ABOUT THIS TASK: Each entry should be duplicated verbatim; its pictures should not be.

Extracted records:
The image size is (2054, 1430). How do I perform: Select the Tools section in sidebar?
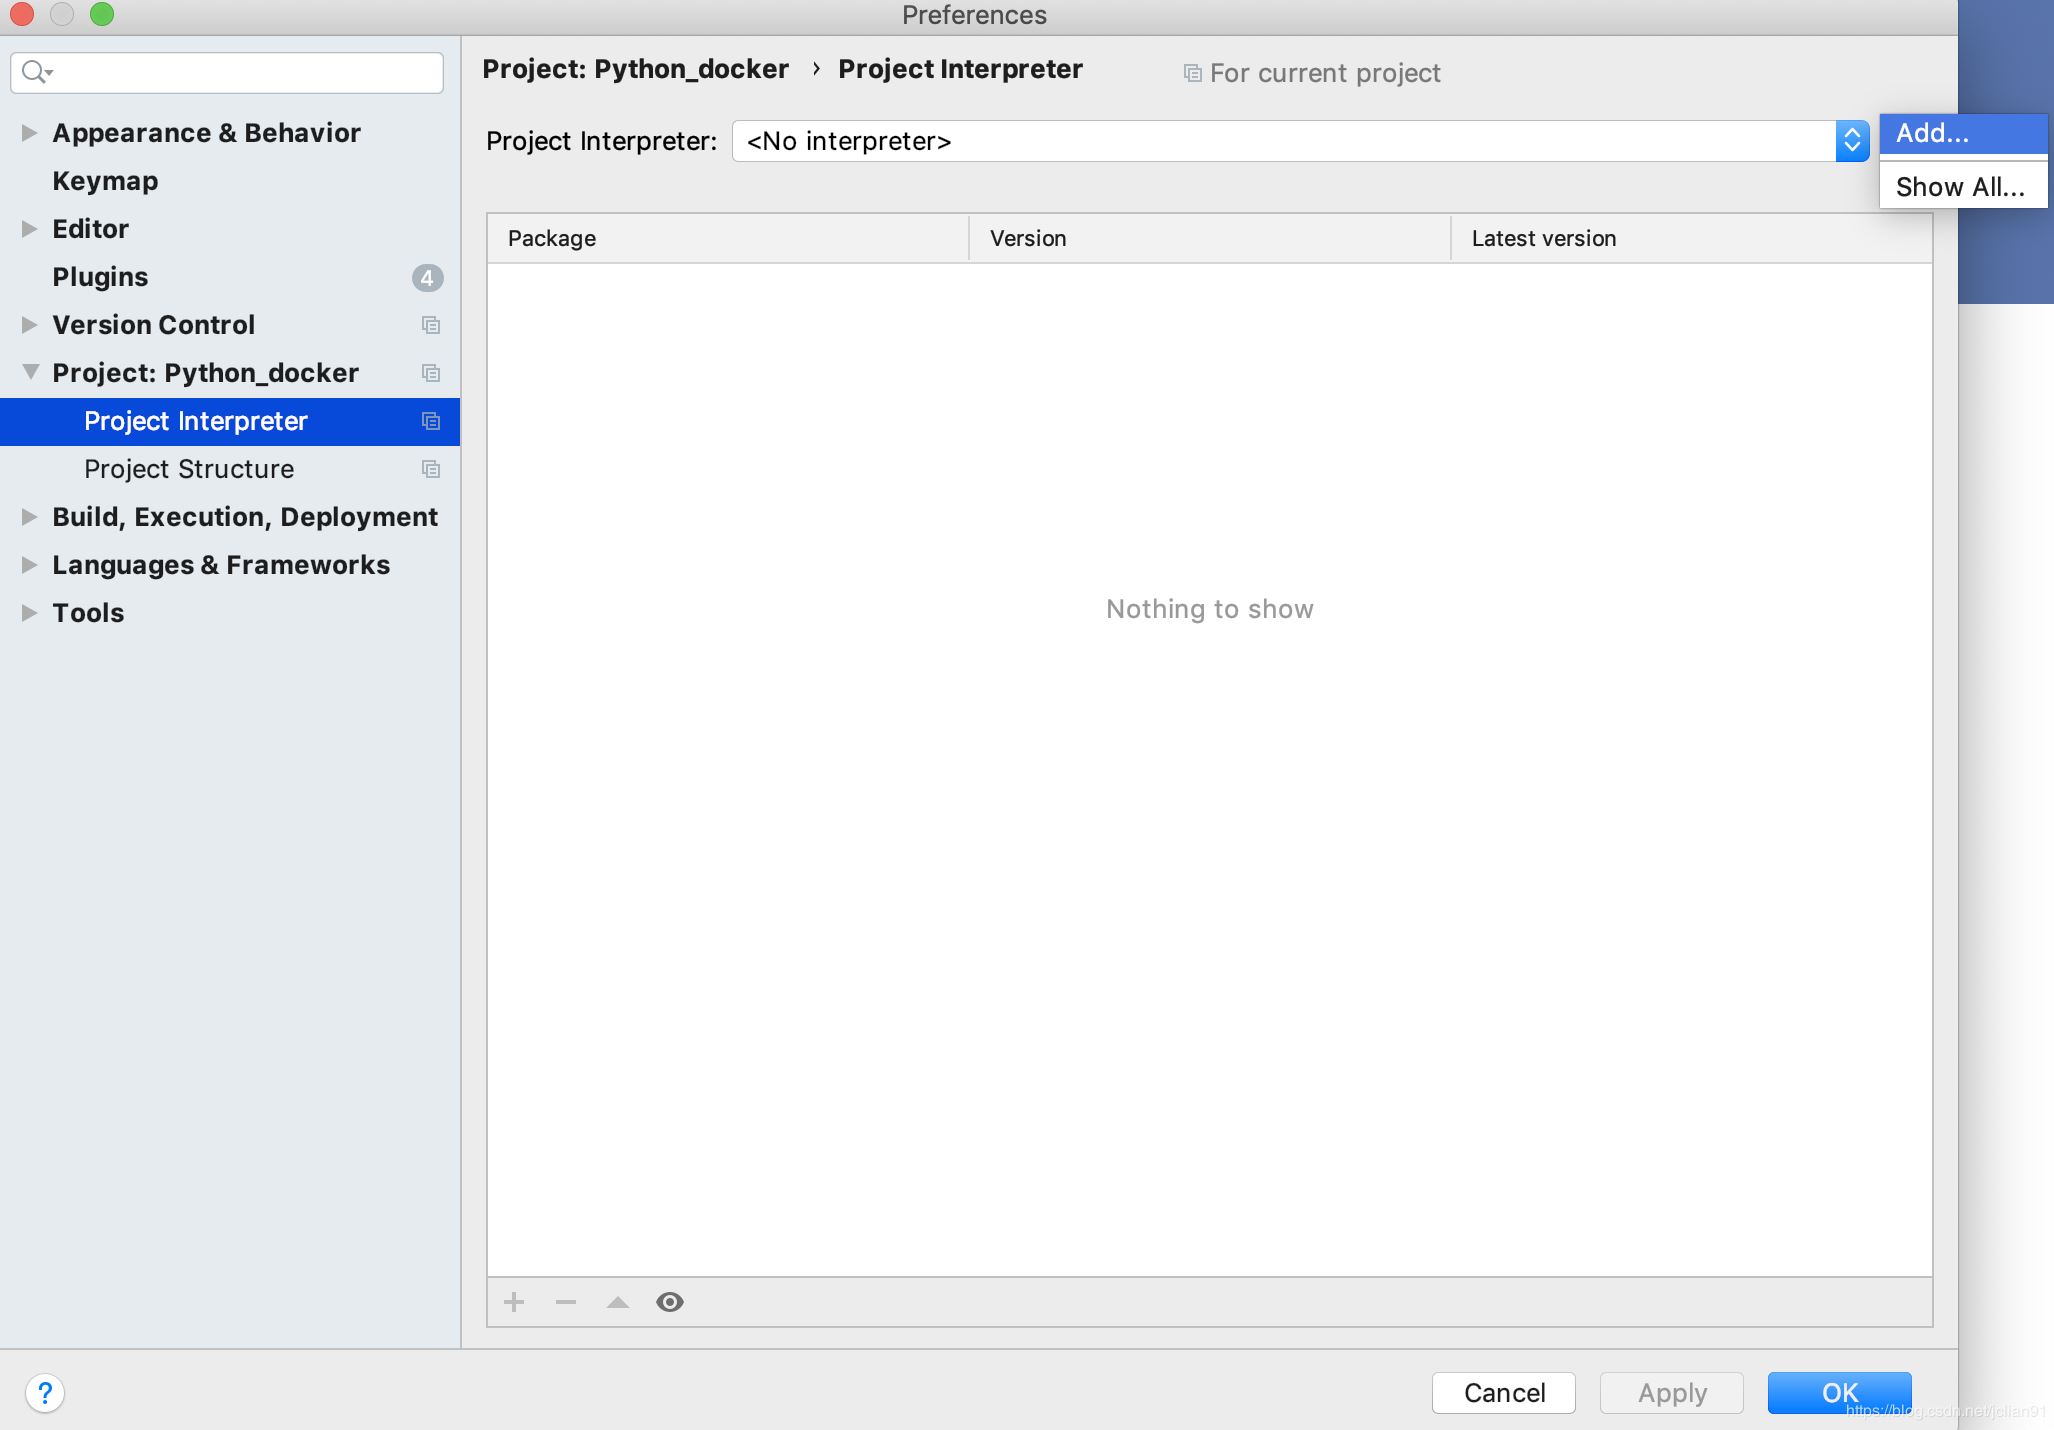coord(87,610)
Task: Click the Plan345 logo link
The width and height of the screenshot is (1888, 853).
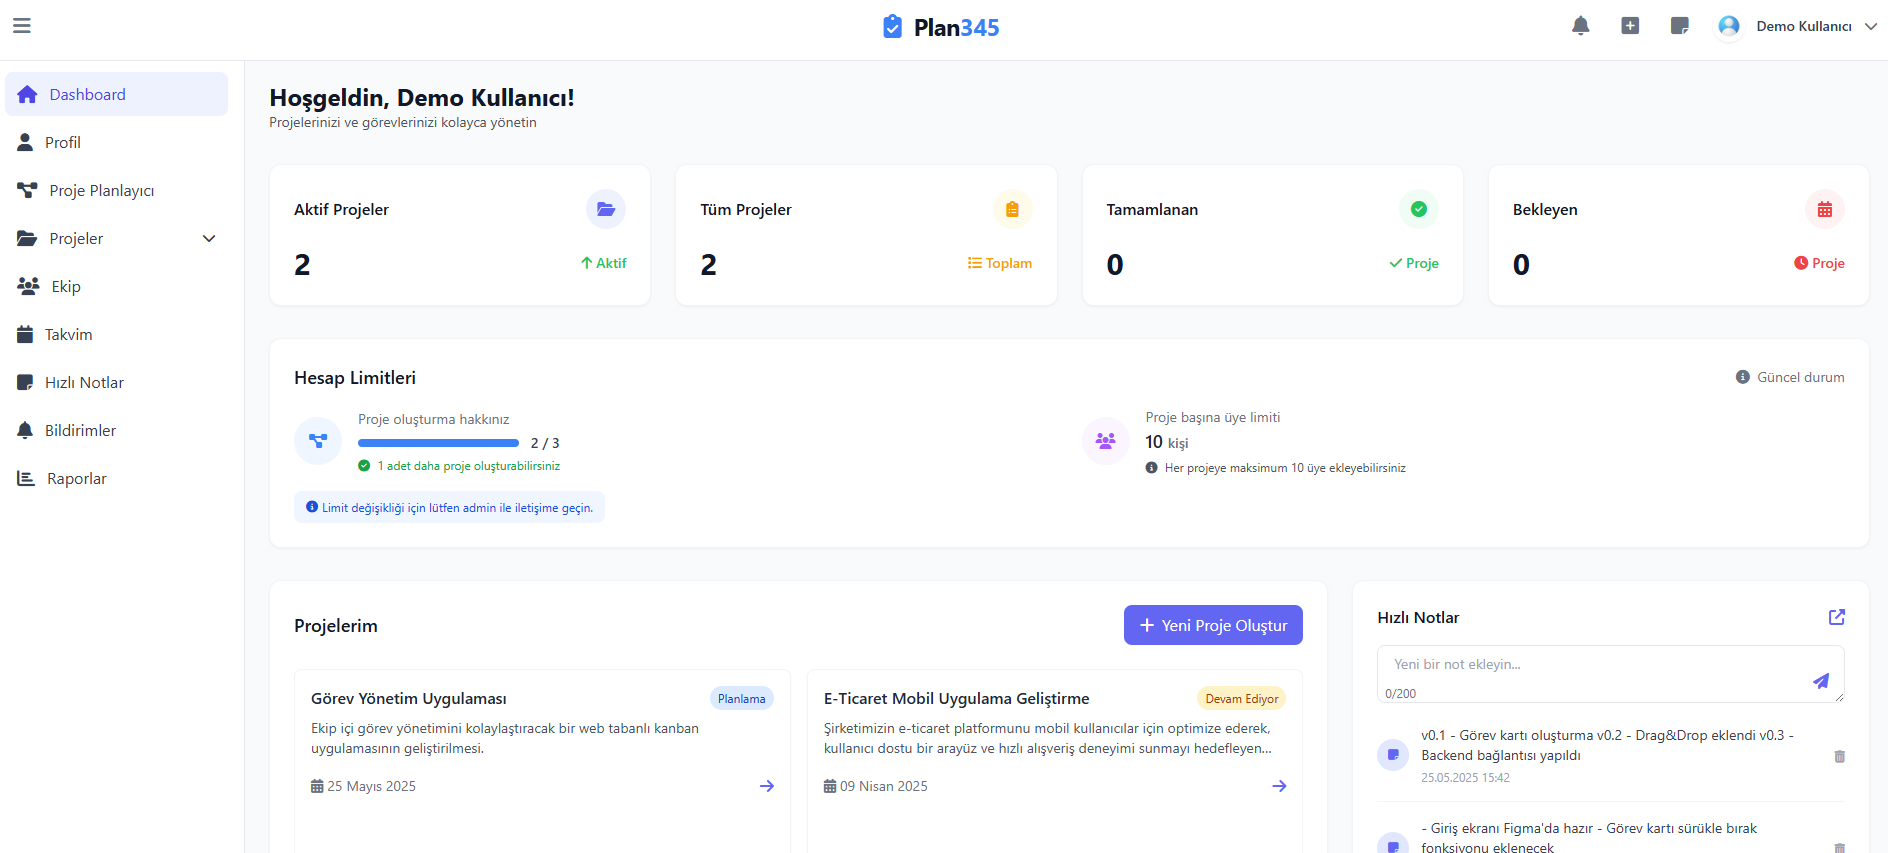Action: (942, 27)
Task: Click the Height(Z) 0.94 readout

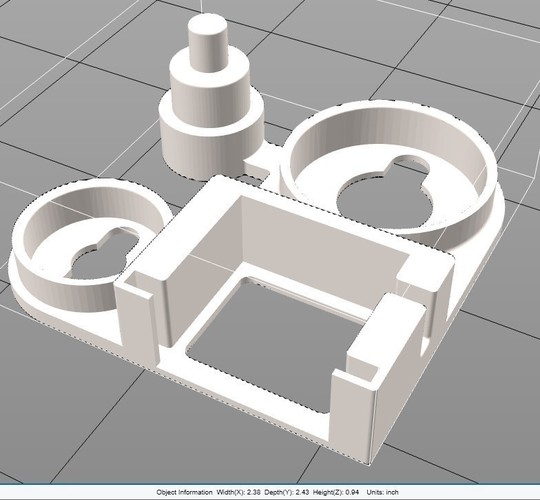Action: point(336,492)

ANSWER FOR THE TASK:
The image size is (2054, 1430). How do I perform: Select the Tools section in sidebar?
coord(87,610)
Task: Click the Plan345 logo link
The width and height of the screenshot is (1888, 853).
Action: (942, 27)
Task: Click the Height(Z) 0.94 readout

Action: point(336,492)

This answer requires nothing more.